The Bovespa Index (), best known as Ibovespa is the benchmark index of about 92 stocks traded on the B3 (Brasil Bolsa Balcão), accounting for the majority of trading and market capitalization in the Brazilian stock market. It is weighted measurement index.

Overview 

The index is a total return index composed by a theoretical portfolio as follows:
Selection criteria: Being amongst the eligible stocks that account for 85% in descending order by individual tradability ratio (IN); Traded in 95% of the trading sessions; 0.1% of the value traded on the cash equity market (round lots); and must not be a penny stock. It is weighted by free float.

It is revised on a 4-month portfolio cycle in January, May, and September. On average, the components of Ibovespa represent 70% of all the stock value traded.

Its index number represents the present value of a portfolio begun on 2 January 1968, with a starting value of 100 and taking into account share price increases plus the reinvestment of all dividends, subscription rights that the constant's bonus stocks received.

History and adjustments
Prior to 2014 the index was composed by a theoretical portfolio with the stocks that accounted for 80% of the volume traded in the last 12 months and that were traded at least on 80% of the trading days. It was revised quarterly, in order to keep its representativeness of the volume traded and in average the components of Ibovespa represented 70% of all the stock value traded. On September 11, 2013, BM&FBOVESPA announced the changes to the Ibovespa methodology, which would be implemented in a two-phased approach by May 2014.
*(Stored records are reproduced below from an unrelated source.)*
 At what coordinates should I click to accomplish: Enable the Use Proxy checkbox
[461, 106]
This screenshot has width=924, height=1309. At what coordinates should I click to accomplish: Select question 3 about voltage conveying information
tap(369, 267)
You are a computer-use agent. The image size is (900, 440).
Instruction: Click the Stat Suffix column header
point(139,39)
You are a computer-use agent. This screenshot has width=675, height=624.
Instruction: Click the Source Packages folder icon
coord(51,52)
The principal changes to the index methodology included:
 Weighting function – previously a liquidity-driven weighting, starting from January 2014, weighting is now based on market value attributable to a constituent’s free float, with a liquidity cap (Tradability Ratio) set at twice the hypothetical weight of the constituent
 The Tradability Ratio (Índice de Negociabilidade, or IN) is now calculated to take into account 1/3 of a component’s share of the overall number of trades and 2/3 of the component’s share of the overall value traded on the cash equity market;
 The Tradability Ratio cut-off threshold for a stock to qualify for inclusion in the index has been raised from 80% to 85%
 The ‘active trading’ requirement, as measured based on number of trading sessions, has been raised from 80% to 95%
 In flotations of issuers listed over the course of the two previous portfolio cycles, the new stocks are now accepted for early index membership
 Stocks that qualify as penny stocks are now ineligible for inclusion in the index
 Stocks which at any rebalancing classify by individual Tradability Ratio over a certain period, collectively account for over ninety percent (90%) of the sum total of such metric, are now removed from the index
 The criteria pursuant to which a constituent stock which is suspended from trading retains index membership or is removed from the index have been made clear
 A limit was introduced in terms of the maximum relative weight of a company’s total contribution to the index.

Adjustments
The index has been adjusted as follows, most of the adjustments occurred during the time Brazil experienced high rates of inflation during the 1980s and early 1990s:

division by 100, on 3 October 1983
division by 10, on 2 December 1985
division by 10, on 29 August 1988
division by 10, on 14 April 1989
division by 10, on 12 January 1990
division by 10, on 28 May 1991
division by 10, on 21 January 1992
division by 10, on 26 January 1993
division by 10, on 27 August 1993
division by 10, on 10 February 1994
division by 10, on 3 March 1997

Record values

Annual returns 
The following table shows the annual development of the Índice Bovespa since 1998.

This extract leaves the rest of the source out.